I'm creating a function in R such that if A and B are vectors. Such that B is a subset of A.
And A and B may contain repeating elements.
Then (A-B) has the remaining elements.
I started by using setdiff() but its not applicable for repeating elements.
d<-c(1,1,1,5,5,5,3,0,10,10)
b<-c(1,1,0)
e<-setdiff(d,b)
e
[1] 5 3 10
Instead it should be:
c(1,5,5,5,3,10,10)
Since I was getting error, I created a new function such that:
my.sample<-function(d,b){
y<-numeric()
u<-numeric()
t<-list()
x<-numeric()
rd<-rle(d)
rb<-rle(b)
h<-numeric()
d.data<-data.frame(rd$lengths,rd$values)
b.data<-data.frame(rb$lengths,rb$values)
for(i in 1:nrow(b.data)){
y[i]<-b.data[i,2]
u[i]<-b.data[i,1]
h[i]<-(d.data[d.data$rd.values==y[i],1]-u[i])
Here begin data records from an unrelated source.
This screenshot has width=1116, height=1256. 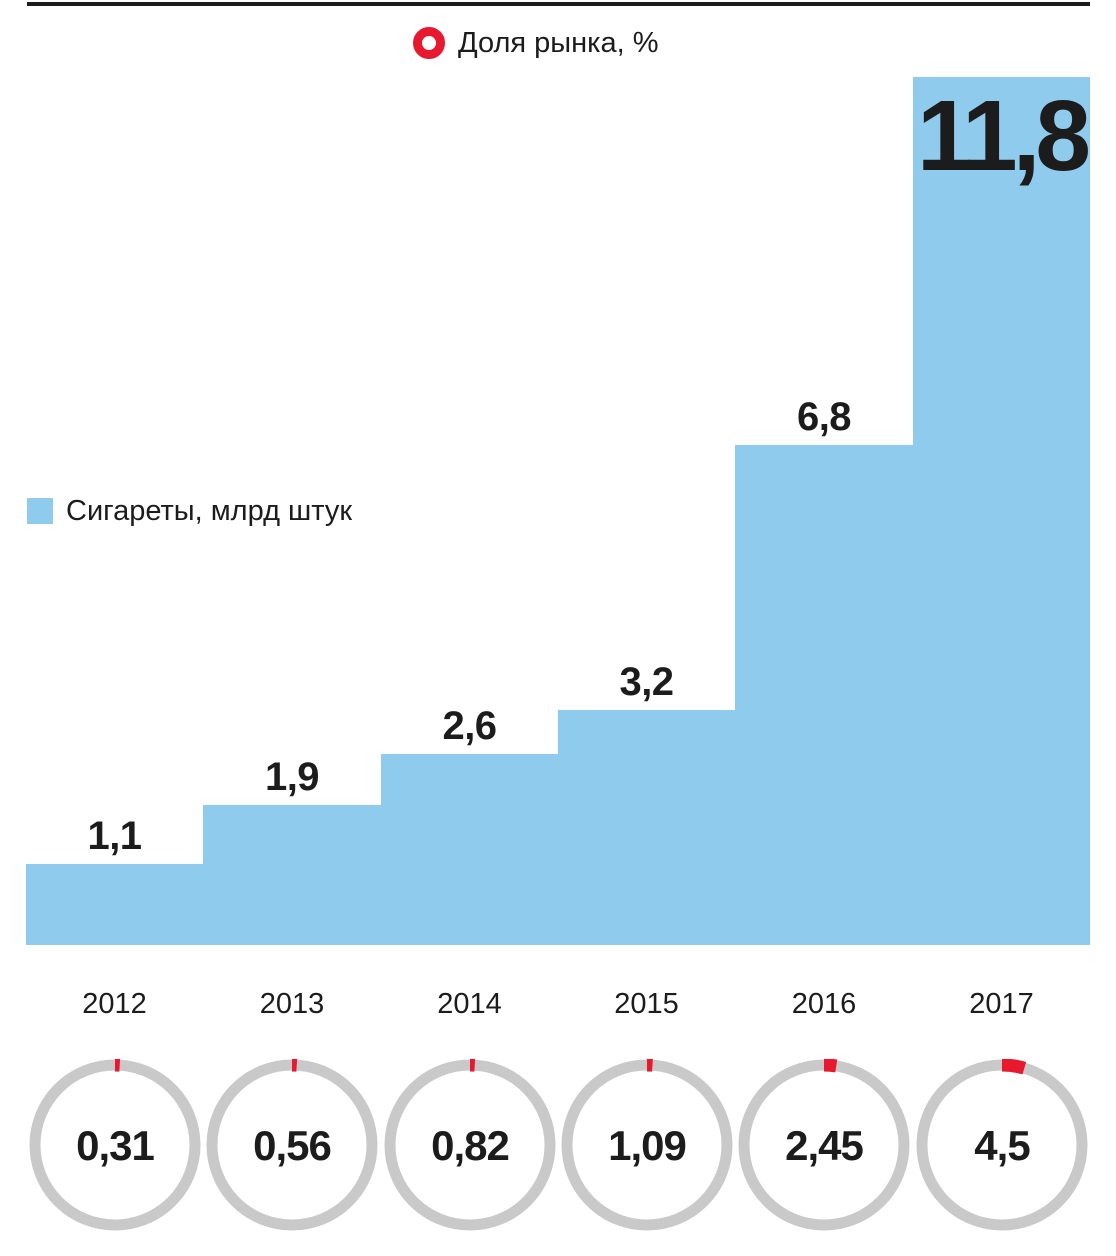 What do you see at coordinates (292, 875) in the screenshot?
I see `bar-2013` at bounding box center [292, 875].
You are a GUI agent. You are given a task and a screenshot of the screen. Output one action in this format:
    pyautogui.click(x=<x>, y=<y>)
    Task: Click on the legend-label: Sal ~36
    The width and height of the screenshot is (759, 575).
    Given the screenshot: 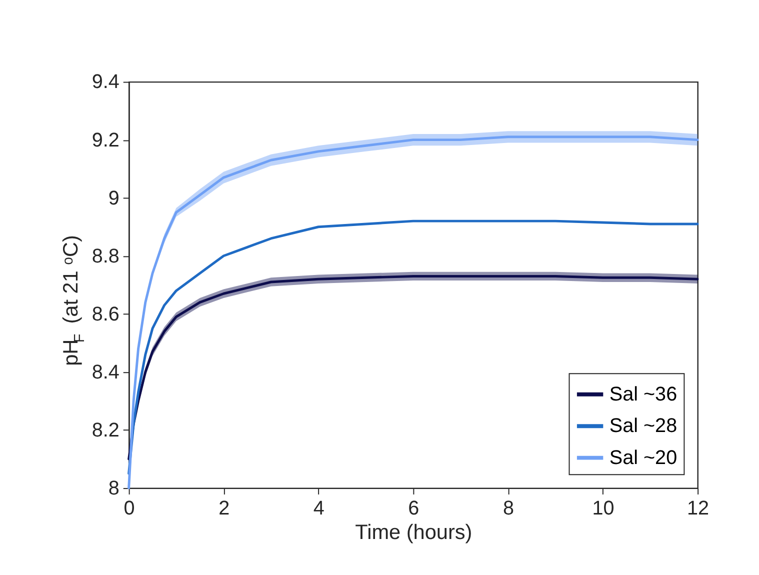 What is the action you would take?
    pyautogui.click(x=644, y=394)
    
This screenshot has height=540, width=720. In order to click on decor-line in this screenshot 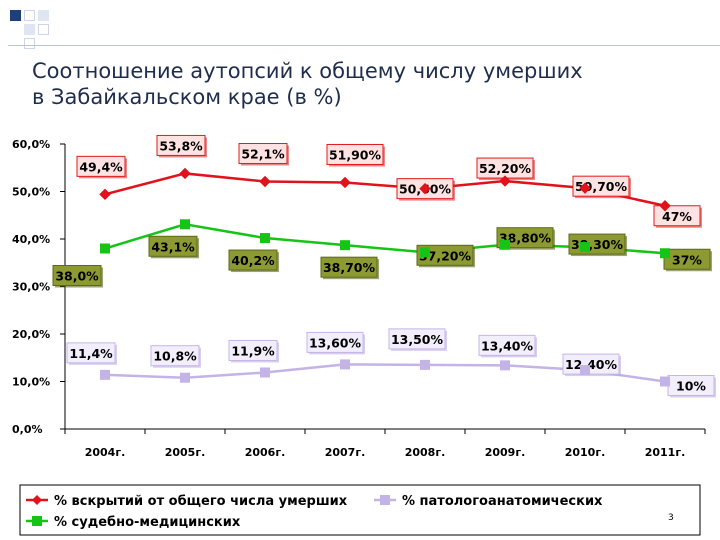, I will do `click(364, 46)`.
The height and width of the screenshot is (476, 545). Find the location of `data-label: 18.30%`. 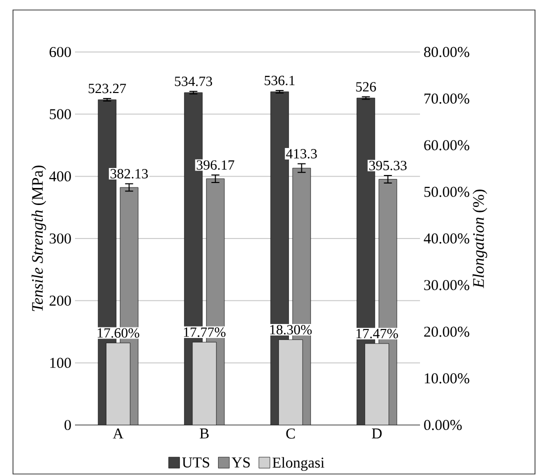

data-label: 18.30% is located at coordinates (291, 329).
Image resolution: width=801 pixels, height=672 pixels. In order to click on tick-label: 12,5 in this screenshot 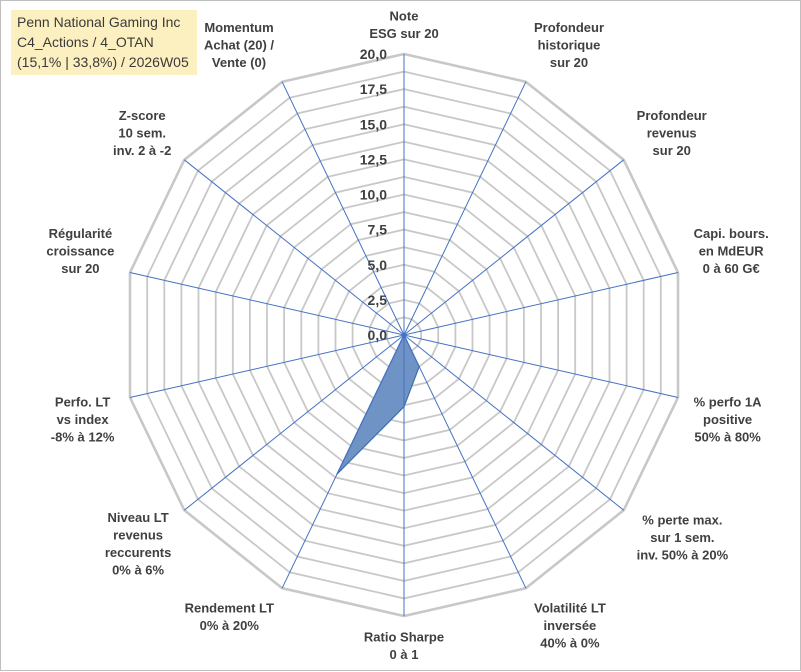, I will do `click(374, 159)`.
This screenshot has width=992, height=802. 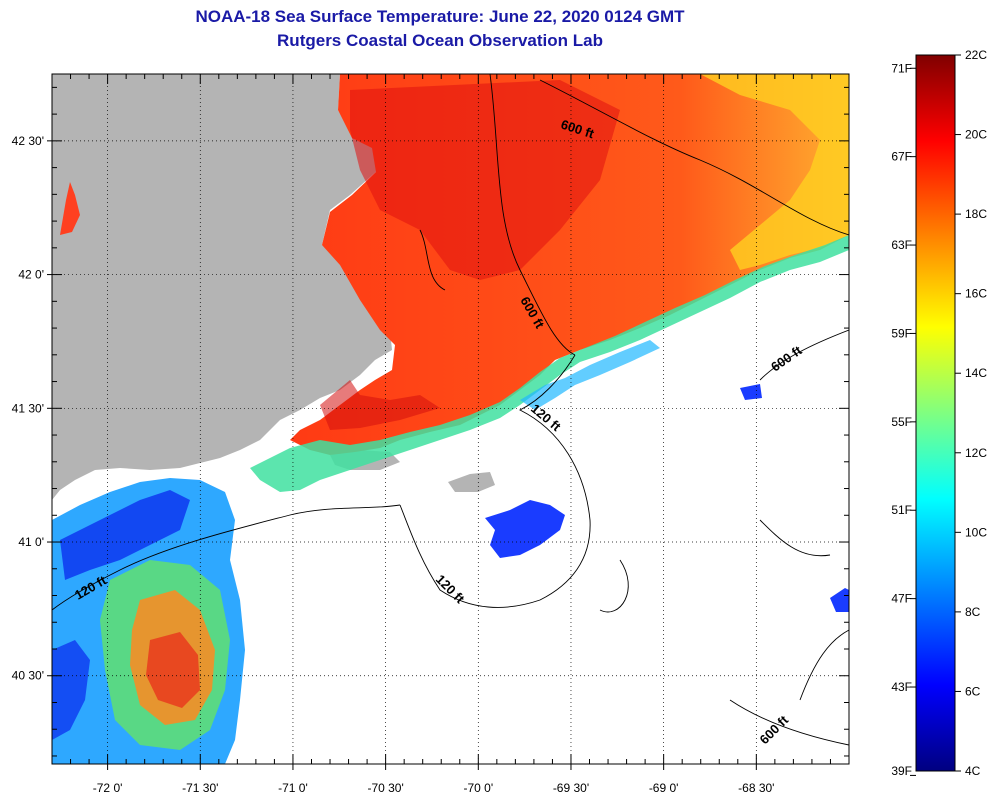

d.data[d.data$rd.values==y[i],1]<-h[i]
}
x<-d.data[,1]
for(j in 1:length(x))
{
t[[j]]<-rep(d.data[j,2],x[j])
}
return(unlist(t))
}
Then I tried:
my.sample(d,b)
[1] 1 5 5 5 3 10 10
This works for that specific problem, but when I tried using it to another more complicated vector like:
x<-rpois(100,10)
y<-sample(x,25,replace=F)
my.sample(x,y)
Error in rep(d.data[j, 2], x[j]) : invalid 'times' argument
In addition: There were 21 warnings (use warnings() to see them)
I get this error